# I need some people to test our products...



## chris mason (Apr 20, 2008)

I am looking for 5 or so people from this site to use 1 or more of our products and provide an honest review of them (and or keep a log of their use).  

A slight twist from the norm, *I would like members here to recommend someone else they think would be an appropriate tester.*

Please reply to this thread with your suggestions.

Chris


----------



## Irons77 (Apr 20, 2008)

Does it matter if we are cutting?


----------



## chris mason (Apr 20, 2008)

Irons77 said:


> Does it matter if we are cutting?


 
No, we have products for that purpose as well.

Chris


----------



## thewicked (Apr 21, 2008)

ATLARGE NUTRITION BABY! No joke..if you get a chance to test ANYTHING chris and his company produces, jump all over it! I've yet to try a product they make that I haven't been all about since I started taking it. ESPECIALLY their new RESULTS creatine/hmb product. SOLID performer and producing great results for alot of folks! 

Give NITREAN and ETS a look as well...fantastic tasting protien and the ETS is doing a number on keeping the DOMS away after my ME days in the gym.

• Data supplied:
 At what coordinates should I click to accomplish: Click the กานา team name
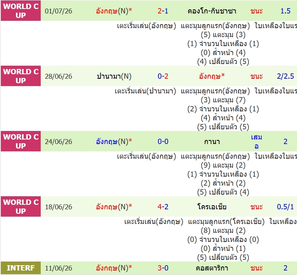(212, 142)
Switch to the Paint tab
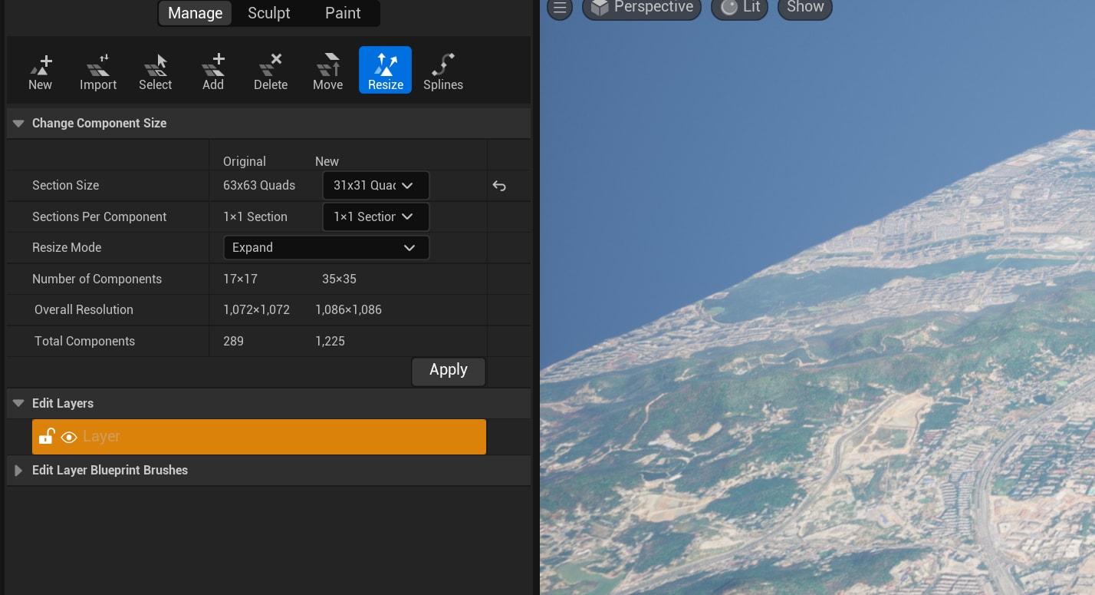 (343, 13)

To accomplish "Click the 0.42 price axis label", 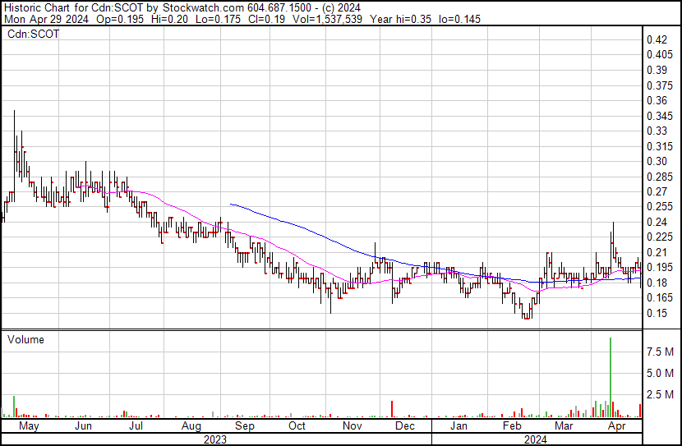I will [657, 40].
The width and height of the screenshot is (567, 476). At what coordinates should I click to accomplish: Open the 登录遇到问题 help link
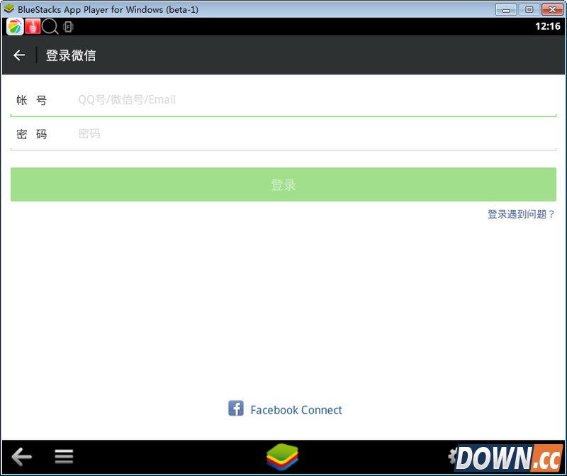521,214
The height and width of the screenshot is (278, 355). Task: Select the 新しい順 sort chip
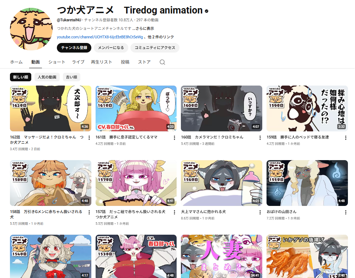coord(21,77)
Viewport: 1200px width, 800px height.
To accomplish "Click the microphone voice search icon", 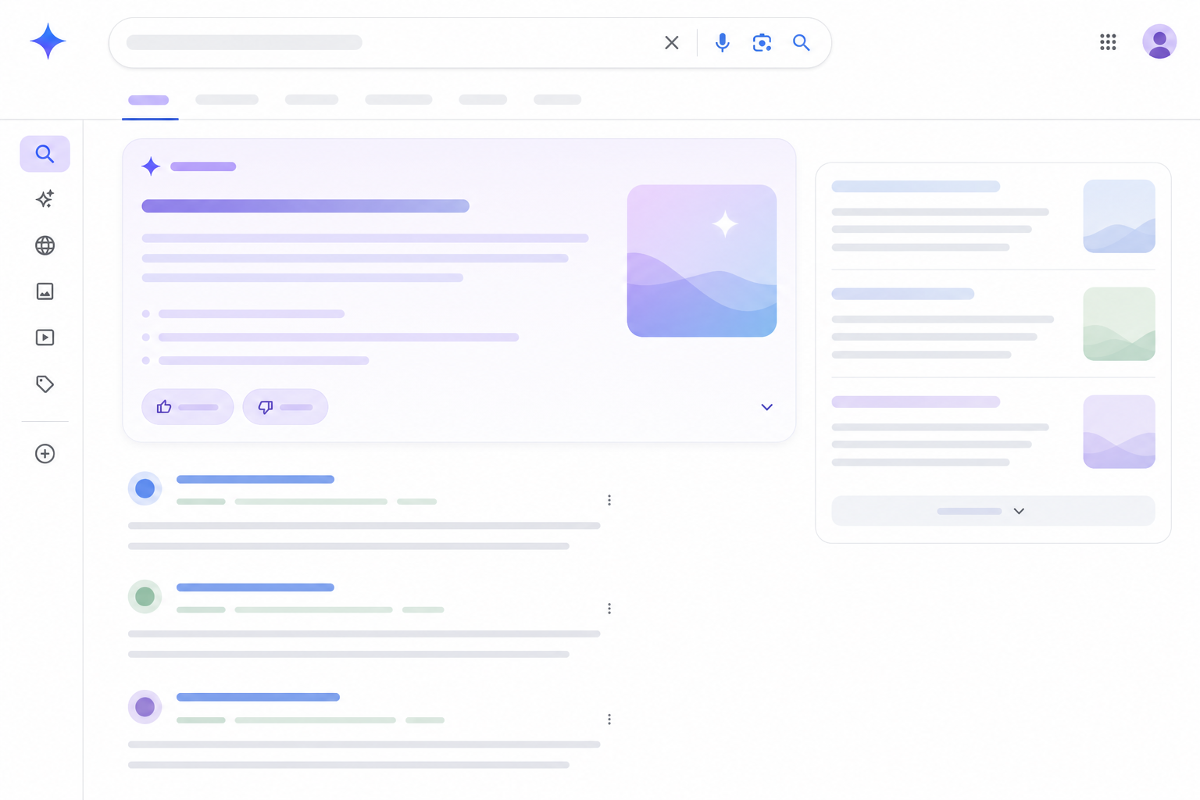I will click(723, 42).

• Problem:
Do these statements agree with the product-testing thread above? Answer yes or no for each, quoting the words from the thread that decide it. (a) Chris wants roughly five people from the site to try the company's products. (b) Chris asks members to put themselves forward as testers. (c) Someone who is cutting would not suit the test.

• Complete output:
(a) Yes: "I am looking for 5 or so people from this site to use 1 or more of our products"
(b) No: "I would like members here to recommend someone else they think would be an appropriate tester."
(c) No: "No, we have products for that purpose as well."